» 选文
--

第一部分 词学初阶

一、填词选调

选一个最适合表达自己创作感情的词调,是填词的第一步。词,本是一种配合音乐的文学,它本为歌唱而作。词调(即词牌)规定了一首词的音乐腔调。现在词和音乐虽然分离了,但各个词调固有的、特定的声情——音乐所表达的感情,还是客观存在的,所以填词就要学会如何使自己所要表达的感情与词调的声情相一致,这样才能达到它的音乐效果,才能达到超越五、七言诗的效果。

怎样认识和辨别每个词调的声情呢?

第一,既要看词牌名的含义,又不能完全从词牌名选调。词牌名多数还有原来的含义,但今天已只是一个符号,与内容无大关系。例如,《千秋岁》这个词牌,从名字看,似乎是用于祝寿的。但实际上是一个带有凄凉幽咽声情的调子。秦观填这个词,有“春去也,飞红万点愁如海。”的名句;秦观逝世,苏轼、晁补之、黄庭坚也是用此调来吊唁秦观的。这个调子用韵很密,并且不押韵的各句,句脚都用仄声字,没有一句是用平声字来调剂的,所以读来声情幽咽,后人便多拿来作哀悼吊唁之词,当然也有极少是用于喜庆的。还有《寿楼春》,是史达祖用来悼念亡妻的,连用平声字很多,声情低沉,并不适于祝寿。所以选调是选调声情,而不是选调名。

--

» 练习
把选文里提到的人名全部列出来。 下面的材料跟上面的选文没有关系。

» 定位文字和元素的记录
--

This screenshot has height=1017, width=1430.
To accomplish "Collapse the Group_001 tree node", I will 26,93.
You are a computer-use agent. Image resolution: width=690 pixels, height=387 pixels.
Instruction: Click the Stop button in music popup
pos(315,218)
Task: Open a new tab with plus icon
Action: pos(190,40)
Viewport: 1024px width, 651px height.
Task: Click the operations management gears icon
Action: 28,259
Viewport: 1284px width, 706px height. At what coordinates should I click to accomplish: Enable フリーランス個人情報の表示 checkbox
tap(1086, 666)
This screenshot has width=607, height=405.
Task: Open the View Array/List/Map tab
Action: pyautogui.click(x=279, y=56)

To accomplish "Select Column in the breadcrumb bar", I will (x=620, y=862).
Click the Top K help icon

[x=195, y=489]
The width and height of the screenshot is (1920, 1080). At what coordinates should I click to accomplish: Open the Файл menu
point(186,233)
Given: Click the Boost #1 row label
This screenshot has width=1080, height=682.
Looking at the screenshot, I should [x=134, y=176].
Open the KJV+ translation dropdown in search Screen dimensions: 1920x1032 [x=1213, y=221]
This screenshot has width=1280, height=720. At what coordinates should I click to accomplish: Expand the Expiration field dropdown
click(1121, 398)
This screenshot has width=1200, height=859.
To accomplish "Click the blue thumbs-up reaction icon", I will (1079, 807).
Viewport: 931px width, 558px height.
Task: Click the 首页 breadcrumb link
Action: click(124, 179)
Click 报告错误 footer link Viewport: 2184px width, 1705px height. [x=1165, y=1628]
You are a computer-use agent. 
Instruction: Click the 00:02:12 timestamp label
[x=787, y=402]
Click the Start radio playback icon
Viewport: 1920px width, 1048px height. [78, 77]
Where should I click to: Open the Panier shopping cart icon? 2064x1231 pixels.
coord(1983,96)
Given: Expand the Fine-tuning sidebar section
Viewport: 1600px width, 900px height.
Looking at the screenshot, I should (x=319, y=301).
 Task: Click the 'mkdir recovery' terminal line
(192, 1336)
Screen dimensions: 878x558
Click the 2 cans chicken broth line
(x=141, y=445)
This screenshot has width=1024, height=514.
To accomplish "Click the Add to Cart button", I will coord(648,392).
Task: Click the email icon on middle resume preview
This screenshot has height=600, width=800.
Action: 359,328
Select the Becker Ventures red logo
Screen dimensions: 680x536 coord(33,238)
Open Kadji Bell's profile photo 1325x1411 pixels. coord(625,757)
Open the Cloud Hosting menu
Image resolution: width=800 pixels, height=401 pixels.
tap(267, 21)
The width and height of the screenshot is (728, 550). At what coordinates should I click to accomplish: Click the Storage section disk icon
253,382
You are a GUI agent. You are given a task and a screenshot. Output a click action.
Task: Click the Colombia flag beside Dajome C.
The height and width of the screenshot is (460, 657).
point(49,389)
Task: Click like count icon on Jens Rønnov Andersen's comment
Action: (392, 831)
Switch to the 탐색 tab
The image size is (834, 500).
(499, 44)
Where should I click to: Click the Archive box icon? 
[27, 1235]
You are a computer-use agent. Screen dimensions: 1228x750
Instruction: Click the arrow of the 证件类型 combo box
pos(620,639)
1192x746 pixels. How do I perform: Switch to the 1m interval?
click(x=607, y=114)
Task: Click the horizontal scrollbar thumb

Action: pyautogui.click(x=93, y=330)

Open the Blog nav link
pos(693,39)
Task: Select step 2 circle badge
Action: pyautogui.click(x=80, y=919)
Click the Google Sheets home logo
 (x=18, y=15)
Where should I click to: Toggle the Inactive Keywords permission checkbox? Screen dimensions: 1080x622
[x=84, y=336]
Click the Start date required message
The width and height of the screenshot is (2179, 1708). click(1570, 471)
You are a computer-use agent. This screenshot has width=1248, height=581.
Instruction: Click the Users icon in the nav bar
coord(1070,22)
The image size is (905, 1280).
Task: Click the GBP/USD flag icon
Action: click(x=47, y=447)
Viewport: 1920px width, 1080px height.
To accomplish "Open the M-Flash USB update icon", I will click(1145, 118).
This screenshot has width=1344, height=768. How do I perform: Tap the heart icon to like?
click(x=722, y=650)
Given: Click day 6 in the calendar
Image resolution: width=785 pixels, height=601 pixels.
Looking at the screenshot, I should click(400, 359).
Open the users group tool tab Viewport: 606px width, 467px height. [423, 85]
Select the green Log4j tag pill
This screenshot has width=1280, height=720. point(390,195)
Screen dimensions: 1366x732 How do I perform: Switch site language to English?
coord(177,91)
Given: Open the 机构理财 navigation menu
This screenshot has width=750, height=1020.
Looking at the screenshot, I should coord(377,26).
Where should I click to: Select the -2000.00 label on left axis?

--

» 完成结果
秦观、苏轼、晁补之、黄庭坚、史达祖